Şimdi BAE ve Suudi Arabistan, BRICS ittifakına mensup olanlarla el ele verdiğine göre, kendi emellerinin tamamen ABD'ye bağlı olmayan bölgesel güçler olarak faaliyet göstermek olduğunun sinyalini veriyorlar. İran'a gelince, ittifaka katılması, ABD yaptırımlarının İslam Cumhuriyeti'ne diz çöktürme konusundaki tam başarısızlığının bir işareti olacaktır. Biden yönetimi, bunu başarma girişimlerine rağmen Tahran'ın düşmeyeceğini anlıyor ve 2015 Nükleer Anlaşması'na geri dönüşe aracılık etme yolunda ilerliyor.
Ortadoğu, kolektif Batı'nın Washington merkezli imparatorluğunun bir zamanlar demir pençesinden sıyrılırken, Biden yönetimi mümkün olan en az üretken hedefe odaklanmayı seçiyor; Suudi-İsrail normalleşmesi. "Tel Aviv" ve Riyad'ın ilişkileri normalleştirmesi için, bir takım şartların oluşması gerekecek. Birincisi, büyük bir imtiyaz ya da bir dizi taviz, ABD tarafından Suudilere sunulmalıdır. İkincisi, İsrailliler kontrol altında tutulmalıdır ki bu şu anda Benjamin Netanyahu'nun mevcut aşırılıkçı kabinesi altında kesinlikle gerçekleşmiyor. Daha sonra, İran'ın Suudi-İsrail anlaşmasına verdiği yanıtı etkisiz hale getirmeye çalışmak için Tahran'la nükleer bir anlaşmaya varmak gibi başka hususlar da var.
İsrail Başbakanı Benjamin Netanyahu'ya, ama en önemlisi Joe Biden'a "dış politika başarısını taçlandırmasını" sağlamaktan başka, anlaşmanın ABD hükümetinin gündemi için gerçek bir pratik faydası yok. Bundan gelebilecek tek olası artı, Amerikalı bir politika yapıcının bakış açısından, Suudi-İran ilişkilerinin tekrar parçalanabileceğidir ve bu da hem Tahran'a hem de Riyad'a daha fazla baskı uygular.

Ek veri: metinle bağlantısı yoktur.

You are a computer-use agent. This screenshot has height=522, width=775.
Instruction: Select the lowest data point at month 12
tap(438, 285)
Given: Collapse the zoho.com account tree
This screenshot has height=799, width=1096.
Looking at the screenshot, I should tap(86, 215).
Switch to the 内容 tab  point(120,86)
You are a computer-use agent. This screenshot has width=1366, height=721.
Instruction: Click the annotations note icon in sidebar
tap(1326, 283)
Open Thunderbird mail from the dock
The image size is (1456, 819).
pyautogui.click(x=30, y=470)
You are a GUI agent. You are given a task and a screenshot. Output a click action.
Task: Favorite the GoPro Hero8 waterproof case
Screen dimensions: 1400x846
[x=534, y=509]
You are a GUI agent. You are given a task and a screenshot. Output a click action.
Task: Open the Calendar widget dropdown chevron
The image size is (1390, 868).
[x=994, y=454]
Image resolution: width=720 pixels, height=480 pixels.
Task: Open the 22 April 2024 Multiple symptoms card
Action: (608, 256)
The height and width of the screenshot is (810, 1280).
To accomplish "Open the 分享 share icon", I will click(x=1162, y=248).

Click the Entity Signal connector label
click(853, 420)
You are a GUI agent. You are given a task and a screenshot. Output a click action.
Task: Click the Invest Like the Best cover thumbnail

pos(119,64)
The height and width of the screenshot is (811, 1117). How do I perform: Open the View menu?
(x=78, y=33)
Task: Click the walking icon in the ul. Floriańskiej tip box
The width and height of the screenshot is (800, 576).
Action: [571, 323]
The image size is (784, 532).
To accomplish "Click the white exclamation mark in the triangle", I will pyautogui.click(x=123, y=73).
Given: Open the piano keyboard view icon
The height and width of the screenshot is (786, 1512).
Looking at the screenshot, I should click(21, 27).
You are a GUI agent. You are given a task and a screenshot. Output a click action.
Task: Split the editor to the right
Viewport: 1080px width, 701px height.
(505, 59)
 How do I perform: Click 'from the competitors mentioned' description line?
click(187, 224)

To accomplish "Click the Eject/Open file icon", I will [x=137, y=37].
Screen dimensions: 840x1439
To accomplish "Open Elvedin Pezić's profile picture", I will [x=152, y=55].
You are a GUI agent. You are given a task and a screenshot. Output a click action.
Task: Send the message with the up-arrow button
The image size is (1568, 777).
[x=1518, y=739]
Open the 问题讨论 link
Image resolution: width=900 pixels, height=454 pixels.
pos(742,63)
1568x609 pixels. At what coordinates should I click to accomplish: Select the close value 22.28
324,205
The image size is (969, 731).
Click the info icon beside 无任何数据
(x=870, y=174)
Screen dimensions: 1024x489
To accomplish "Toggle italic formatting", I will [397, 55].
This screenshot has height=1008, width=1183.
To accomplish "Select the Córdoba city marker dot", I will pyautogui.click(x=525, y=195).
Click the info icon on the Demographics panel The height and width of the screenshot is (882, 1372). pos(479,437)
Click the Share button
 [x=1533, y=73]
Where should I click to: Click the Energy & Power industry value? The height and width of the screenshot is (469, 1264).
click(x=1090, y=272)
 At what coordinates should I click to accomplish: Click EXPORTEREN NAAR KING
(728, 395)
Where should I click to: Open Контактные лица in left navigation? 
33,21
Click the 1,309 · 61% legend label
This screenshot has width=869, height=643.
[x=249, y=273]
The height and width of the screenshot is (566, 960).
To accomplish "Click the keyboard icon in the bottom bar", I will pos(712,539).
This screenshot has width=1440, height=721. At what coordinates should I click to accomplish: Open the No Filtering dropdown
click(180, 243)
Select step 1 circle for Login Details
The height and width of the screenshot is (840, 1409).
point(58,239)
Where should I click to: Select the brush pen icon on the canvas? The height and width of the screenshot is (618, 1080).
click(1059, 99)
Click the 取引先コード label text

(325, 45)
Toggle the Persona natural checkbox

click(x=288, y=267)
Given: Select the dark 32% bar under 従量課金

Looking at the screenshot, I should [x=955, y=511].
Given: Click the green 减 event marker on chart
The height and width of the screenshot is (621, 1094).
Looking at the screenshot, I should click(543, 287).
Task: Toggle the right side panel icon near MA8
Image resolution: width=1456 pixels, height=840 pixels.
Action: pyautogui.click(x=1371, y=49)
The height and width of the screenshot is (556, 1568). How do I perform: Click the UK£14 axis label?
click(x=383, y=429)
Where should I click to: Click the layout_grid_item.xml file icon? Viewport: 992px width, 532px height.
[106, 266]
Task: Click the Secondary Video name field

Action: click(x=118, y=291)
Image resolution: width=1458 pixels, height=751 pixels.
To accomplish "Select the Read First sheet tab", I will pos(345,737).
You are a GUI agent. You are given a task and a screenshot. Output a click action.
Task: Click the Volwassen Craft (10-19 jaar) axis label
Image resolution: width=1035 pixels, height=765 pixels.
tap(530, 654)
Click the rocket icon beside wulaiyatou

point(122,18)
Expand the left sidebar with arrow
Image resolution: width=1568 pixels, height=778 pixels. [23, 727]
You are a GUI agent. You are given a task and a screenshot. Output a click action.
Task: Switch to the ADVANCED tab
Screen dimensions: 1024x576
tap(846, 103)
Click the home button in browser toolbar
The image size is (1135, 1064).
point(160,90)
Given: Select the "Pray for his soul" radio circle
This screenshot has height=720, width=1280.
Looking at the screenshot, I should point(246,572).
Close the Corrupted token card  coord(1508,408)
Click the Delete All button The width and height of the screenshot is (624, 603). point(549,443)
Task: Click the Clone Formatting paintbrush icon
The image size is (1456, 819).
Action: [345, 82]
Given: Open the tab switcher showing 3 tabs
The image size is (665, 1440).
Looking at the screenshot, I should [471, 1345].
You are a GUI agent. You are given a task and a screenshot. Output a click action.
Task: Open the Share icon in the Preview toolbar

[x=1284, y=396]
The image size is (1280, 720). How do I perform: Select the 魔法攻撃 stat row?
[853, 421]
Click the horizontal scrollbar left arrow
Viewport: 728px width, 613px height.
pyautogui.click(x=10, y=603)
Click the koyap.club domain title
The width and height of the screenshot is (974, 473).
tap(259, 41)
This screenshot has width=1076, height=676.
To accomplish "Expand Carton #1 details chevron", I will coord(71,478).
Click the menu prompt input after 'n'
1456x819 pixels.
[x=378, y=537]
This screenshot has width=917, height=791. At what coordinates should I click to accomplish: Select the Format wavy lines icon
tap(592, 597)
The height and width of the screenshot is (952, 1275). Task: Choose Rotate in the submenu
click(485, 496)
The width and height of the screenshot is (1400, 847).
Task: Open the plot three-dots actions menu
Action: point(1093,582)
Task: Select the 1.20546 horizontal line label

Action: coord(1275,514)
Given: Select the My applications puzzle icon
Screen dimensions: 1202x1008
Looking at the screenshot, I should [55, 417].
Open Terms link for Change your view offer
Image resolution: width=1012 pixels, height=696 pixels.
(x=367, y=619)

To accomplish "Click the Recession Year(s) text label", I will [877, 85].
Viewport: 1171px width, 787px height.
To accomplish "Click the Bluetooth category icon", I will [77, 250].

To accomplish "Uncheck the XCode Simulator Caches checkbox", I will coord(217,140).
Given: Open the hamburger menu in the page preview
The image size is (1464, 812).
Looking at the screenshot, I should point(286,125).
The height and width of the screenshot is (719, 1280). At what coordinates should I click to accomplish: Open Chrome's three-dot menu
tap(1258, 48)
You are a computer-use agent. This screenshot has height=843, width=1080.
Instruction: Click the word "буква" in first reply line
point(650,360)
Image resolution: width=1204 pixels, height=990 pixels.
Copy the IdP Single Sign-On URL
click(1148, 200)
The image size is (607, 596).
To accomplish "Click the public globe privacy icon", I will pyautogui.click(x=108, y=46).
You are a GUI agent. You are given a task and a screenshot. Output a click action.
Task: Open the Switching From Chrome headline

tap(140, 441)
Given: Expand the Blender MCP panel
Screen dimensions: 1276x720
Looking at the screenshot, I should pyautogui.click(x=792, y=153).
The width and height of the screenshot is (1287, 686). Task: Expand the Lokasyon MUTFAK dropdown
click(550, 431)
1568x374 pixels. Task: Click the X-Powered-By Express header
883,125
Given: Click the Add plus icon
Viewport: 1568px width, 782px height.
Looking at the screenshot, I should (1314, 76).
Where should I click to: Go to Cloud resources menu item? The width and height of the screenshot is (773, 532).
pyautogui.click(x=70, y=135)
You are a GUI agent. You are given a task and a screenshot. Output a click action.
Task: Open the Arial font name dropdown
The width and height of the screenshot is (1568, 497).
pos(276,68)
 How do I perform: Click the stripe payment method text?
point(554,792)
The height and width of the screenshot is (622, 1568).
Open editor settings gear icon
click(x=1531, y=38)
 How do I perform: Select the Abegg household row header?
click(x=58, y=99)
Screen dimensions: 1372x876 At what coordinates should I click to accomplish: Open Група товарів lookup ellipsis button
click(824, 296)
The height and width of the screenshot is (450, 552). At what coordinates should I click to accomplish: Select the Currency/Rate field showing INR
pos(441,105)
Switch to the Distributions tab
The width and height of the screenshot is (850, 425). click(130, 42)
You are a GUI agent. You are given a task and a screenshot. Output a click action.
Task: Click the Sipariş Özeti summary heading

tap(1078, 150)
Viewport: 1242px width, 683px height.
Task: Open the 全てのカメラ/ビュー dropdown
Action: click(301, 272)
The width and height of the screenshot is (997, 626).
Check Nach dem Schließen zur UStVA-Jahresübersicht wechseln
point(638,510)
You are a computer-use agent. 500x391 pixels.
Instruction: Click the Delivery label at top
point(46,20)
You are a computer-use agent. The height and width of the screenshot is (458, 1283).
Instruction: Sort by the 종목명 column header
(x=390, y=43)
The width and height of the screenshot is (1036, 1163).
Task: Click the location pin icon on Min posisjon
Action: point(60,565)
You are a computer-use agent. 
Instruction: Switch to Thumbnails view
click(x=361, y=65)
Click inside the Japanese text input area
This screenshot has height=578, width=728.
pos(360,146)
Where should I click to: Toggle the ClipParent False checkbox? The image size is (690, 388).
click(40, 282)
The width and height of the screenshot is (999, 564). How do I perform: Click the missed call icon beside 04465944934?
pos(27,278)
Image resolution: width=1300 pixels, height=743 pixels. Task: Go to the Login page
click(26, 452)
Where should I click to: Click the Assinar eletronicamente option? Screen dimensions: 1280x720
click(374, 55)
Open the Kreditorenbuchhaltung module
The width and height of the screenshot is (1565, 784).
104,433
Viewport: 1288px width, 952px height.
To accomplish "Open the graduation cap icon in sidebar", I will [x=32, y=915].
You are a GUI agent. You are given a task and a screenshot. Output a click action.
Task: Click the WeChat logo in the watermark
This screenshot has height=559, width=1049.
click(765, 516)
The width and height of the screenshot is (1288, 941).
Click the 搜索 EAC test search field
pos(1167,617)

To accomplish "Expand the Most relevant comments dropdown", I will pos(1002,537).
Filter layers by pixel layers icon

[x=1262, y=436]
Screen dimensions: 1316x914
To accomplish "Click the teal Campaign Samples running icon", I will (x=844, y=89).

Biden yönetimi, yeni fırsatlar sunmak ve bölge için yeni bir vizyona giden yolu açmak yerine, sanki hiçbir değişim olmamış gibi davranıyor. Aynı zamanda, Suudi-İsrail normalleşmesinden önemli bir tepki olmadan kurtulabilirmiş gibi davranıyor ve bunun bir unsuru Ürdün Haşimi Krallığı ile olan kritik ilişkisinde gerginlik şeklinde ortaya çıkabilir. "Tel Aviv" fikrinden ve Riyad'ın bir normalleşme anlaşmasına imza atmasından sık sık bahsedilmesi bile, ABD imparatorluğunun yanılgısını göstermektedir. BRICS ittifakı ortaya çıkarken, Biden solunda Muhammed Bin Selman ve sağında Benjamin Netanyahu ile bir fotoğraf vermek istiyor.